Nacemos sin que nuestra voluntad intervenga para nada. Nunca habíamos existido, al igual que si estuviéramos muertos o guardados en el limbo de aquellos potenciales. No lo decidimos, pero aquí estamos.
Luego somos bebés y allí quedamos a merced de los padres que nos tocaros: buenos, malos, ignorantes, amorosos, sabios o neuróticos. No elegimos, solo estábamos allí al arbitrio de ellos.
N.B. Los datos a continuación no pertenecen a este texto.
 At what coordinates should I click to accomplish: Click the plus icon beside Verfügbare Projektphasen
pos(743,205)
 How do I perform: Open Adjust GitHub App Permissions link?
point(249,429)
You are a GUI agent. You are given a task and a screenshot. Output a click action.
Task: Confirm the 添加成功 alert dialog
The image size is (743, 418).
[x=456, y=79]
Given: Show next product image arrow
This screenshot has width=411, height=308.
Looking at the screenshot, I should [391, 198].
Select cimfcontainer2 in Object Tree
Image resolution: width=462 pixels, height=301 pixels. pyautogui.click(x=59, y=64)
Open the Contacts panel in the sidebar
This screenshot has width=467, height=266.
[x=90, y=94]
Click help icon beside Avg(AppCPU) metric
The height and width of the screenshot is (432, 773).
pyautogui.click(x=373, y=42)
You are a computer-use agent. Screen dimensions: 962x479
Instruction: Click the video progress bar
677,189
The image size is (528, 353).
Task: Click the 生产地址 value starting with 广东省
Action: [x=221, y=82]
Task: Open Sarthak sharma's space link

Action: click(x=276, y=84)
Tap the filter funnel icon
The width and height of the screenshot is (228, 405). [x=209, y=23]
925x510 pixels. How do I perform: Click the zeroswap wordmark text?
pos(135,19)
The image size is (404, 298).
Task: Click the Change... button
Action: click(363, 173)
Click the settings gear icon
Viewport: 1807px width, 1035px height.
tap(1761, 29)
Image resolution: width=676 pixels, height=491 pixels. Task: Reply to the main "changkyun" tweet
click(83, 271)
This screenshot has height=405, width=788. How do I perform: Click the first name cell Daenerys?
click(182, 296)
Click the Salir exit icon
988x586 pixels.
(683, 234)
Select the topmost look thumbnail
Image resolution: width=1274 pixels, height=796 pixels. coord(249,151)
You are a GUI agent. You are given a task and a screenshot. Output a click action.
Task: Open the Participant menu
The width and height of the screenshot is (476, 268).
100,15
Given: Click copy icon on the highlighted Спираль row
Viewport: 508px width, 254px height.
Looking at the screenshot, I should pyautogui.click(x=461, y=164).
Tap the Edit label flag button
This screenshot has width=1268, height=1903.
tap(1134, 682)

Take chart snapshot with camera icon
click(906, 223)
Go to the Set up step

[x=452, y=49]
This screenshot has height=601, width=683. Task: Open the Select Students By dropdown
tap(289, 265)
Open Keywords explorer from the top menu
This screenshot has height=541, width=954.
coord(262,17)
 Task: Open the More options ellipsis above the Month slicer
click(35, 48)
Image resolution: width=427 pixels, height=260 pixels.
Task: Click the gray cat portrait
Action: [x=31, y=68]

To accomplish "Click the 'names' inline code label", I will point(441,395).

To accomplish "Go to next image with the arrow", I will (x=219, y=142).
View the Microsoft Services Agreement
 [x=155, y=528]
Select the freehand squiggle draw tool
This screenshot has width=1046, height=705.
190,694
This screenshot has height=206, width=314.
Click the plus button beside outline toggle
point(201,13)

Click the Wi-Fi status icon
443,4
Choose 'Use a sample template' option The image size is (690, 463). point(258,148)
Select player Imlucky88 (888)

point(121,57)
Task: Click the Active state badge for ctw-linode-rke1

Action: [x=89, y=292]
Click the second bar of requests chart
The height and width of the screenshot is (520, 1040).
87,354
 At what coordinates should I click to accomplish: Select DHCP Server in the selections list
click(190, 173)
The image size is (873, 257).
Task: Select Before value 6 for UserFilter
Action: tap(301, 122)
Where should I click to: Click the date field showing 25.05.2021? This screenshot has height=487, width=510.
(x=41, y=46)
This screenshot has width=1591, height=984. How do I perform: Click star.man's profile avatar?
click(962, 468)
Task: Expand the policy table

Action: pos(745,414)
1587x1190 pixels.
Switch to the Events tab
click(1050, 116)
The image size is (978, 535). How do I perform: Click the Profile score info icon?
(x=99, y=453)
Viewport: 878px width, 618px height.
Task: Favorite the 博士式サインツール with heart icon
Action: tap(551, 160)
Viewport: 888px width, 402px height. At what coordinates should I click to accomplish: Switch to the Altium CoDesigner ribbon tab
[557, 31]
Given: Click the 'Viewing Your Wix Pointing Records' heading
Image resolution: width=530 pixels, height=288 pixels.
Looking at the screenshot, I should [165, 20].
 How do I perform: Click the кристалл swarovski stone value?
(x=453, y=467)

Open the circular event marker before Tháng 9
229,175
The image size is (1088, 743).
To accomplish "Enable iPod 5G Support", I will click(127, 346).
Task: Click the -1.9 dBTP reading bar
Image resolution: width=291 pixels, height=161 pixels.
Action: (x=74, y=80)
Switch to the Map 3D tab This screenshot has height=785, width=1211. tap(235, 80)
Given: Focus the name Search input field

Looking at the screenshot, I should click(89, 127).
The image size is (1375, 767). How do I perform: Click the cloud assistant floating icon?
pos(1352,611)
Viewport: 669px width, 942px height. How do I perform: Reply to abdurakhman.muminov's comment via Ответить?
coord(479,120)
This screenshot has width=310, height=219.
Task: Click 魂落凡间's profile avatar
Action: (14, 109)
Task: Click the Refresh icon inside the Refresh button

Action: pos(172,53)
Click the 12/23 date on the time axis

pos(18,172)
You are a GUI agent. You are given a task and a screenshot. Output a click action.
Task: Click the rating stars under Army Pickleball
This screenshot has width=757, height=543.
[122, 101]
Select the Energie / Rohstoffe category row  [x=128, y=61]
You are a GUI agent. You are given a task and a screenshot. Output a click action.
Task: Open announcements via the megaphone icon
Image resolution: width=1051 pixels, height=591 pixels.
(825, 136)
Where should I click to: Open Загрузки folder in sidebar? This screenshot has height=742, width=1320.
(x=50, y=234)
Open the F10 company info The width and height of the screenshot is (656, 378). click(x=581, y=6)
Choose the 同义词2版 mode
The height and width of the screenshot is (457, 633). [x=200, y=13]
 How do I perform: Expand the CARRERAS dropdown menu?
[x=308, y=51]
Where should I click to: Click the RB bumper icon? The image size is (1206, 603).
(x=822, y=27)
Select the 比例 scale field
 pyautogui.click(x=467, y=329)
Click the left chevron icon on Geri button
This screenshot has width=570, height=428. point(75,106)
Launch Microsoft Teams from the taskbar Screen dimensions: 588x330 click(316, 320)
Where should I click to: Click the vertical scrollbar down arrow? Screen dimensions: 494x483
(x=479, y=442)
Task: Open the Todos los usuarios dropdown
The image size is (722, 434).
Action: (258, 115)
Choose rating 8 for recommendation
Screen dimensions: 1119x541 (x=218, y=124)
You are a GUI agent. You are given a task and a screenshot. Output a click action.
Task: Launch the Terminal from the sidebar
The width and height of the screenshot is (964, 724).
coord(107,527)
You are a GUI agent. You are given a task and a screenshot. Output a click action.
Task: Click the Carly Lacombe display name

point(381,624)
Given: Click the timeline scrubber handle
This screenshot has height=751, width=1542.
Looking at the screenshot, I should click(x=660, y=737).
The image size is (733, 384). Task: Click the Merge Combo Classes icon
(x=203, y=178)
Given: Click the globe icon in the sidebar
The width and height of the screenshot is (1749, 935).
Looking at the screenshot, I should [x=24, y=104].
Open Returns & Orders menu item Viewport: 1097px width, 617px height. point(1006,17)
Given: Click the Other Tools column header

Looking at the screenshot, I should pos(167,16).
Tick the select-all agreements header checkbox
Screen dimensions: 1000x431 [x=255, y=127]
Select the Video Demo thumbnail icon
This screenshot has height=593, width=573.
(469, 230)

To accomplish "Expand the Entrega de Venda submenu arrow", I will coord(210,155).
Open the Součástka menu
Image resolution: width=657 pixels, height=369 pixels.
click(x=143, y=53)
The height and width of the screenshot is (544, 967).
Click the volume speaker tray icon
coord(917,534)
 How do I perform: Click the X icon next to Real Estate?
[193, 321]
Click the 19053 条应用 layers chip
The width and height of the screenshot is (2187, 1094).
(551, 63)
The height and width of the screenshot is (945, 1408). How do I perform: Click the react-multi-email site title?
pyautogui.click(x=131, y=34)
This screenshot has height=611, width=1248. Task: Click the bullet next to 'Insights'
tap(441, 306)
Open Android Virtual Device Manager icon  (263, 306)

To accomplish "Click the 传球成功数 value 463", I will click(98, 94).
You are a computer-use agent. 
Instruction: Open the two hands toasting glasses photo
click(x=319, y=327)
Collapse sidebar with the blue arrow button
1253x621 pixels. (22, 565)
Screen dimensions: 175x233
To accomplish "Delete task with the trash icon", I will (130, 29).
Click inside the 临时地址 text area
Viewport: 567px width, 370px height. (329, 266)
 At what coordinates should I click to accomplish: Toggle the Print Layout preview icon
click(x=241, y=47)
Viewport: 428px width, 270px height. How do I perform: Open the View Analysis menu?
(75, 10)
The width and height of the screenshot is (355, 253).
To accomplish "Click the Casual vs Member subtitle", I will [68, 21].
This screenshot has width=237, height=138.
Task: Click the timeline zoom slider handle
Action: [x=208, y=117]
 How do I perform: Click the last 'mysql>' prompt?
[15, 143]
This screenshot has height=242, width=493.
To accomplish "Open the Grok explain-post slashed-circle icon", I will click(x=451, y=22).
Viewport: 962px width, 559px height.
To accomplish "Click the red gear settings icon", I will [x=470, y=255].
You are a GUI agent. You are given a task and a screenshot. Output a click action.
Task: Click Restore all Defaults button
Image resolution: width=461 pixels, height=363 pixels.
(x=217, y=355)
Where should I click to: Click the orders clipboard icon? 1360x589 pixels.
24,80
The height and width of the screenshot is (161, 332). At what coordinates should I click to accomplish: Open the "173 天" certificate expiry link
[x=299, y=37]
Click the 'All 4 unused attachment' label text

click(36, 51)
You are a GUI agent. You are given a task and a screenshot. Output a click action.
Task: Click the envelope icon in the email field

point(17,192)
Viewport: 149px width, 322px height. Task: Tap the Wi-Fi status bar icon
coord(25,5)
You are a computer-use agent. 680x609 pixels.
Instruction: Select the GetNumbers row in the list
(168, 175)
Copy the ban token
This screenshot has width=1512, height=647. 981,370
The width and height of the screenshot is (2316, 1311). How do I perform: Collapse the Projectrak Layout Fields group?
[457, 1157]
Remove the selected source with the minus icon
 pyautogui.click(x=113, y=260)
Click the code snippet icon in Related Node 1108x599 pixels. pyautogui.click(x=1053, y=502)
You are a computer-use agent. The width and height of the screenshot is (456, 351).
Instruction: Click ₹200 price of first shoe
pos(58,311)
Más tarde nos ponen en una sala cuna, parvulario, escuela básica, luego liceo de media y para broche de oro, cuando ya empezamos a darnos cuentas que somos unos eternos manejados, debemos pensar en dejar la casa de nuestros progenitores y seguir un trabajo, profesión o carrera, para desenvolvernos de manera independiente. En la educación o instrucción recibida, nunca nos preguntaron si nos gustaba o que opinábamos de lo que hacían con nosotros. Nada; ordenes y más ordenes, todo supuestamente era para nuestro mejor desarrollo. Así crecimos.
En la vida laboral, la suerte corrida no es muy diferente a nuestra experiencia educativa. Aquí, todo está estructurado, normado y definido. Ingresamos con ideales propios en un universo muy ajeno, en donde todo nuestro ímpetu de cambio y transformación es arrollado por esa maquinaria establecida que funciona como reloj con su burocracia, su nomenclatura y sus vicios inmodificables. O te adaptas o te vas. Casi nadie se va, pues hay que sobrevivir.
Luego nos casamos y debemos compatibilizar nuestras vidas con la de otra persona y para que esto sea llevadero, necesariamente debemos ser dóciles y flexibles, negociando nuestros sueños, nuestros deseos y todo aquello que nunca hicimos, ni realizamos en miras a una vida media, más armónica y llevadera. Ahora llegaron los hijos y el ciclo vital de esclavitud se repite con ellos.
TAREA: ¿Qué pasaría con la humanidad si cada persona fuera radicalmente libre desde su nacimiento y hasta su muerte?